Campaigning parent Caroline Watson's son Patrick passed the 11-plus but has to go ten miles away to Tunbridge Wells for a grammar school education.
She said:
‘It’s ludicrous you have to put your child through the tests with no guarantee of a place and even
then if they get one, they have to travel 12 or 15 miles every day.’
‘It is a wonderful school, but he has been taken away from his friendship groups and has to travel nearly an hour each way by bus.
‘My hope is by the time my daughter Emily is 11 she will be able to walk to a school in Sevenoaks.’
"This is not an ideological issue. Kent has a duty to provide enough secondary places."
The Chancellor of the Exchequer George Osborne announced in the autumn statement that there would be 12 new selective free schools specialising in maths.
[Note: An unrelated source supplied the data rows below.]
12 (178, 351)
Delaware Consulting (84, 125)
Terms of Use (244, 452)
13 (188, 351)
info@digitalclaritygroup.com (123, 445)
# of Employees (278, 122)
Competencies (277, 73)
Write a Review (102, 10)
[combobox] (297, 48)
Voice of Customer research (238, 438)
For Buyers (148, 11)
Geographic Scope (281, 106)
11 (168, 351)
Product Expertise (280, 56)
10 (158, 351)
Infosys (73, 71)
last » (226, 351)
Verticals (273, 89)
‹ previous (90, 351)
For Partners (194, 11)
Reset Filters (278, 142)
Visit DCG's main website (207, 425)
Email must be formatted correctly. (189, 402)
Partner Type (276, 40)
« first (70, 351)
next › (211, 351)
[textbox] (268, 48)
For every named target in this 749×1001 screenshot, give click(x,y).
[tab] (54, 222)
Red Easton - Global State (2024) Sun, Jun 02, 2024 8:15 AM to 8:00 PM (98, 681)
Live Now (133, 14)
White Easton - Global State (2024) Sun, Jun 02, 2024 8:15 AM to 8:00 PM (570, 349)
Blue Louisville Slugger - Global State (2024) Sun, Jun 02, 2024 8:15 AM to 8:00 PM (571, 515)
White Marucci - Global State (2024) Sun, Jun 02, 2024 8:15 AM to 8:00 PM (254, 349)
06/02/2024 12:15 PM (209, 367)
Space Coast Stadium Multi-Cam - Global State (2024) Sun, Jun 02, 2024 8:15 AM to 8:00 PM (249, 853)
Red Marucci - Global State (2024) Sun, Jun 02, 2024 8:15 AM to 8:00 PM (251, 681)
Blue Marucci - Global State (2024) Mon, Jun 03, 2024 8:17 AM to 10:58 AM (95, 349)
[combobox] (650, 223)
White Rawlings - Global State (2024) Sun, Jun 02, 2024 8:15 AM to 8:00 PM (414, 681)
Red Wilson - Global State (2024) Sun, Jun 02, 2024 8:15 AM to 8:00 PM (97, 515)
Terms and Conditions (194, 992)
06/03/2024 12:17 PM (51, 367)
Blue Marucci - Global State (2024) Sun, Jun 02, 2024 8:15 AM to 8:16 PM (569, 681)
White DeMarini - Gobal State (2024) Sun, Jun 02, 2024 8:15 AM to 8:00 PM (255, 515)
Thankfully the Conservative Party does seem to be edging away from the highly damaging anti selection bigotry put forward by David Willetts in opposition and embracing a more open minded pragmatic approach based on evidence. Northern Ireland indicates they push up standards generally.
There is also the political context of the broad cross party support for grammar schools among the electorate.
Michael Pyke, of the Campaign for State Education, says that the 1,300 parents in Sevenoaks who signed the petition calling for more places "are the ones who think their children will benefit by getting grammar places. What about the ones who don’t?" The ones that don't may well benefit from a proposed Christian free school which would be non-selective. But then Mr Pyke probably opposes that too.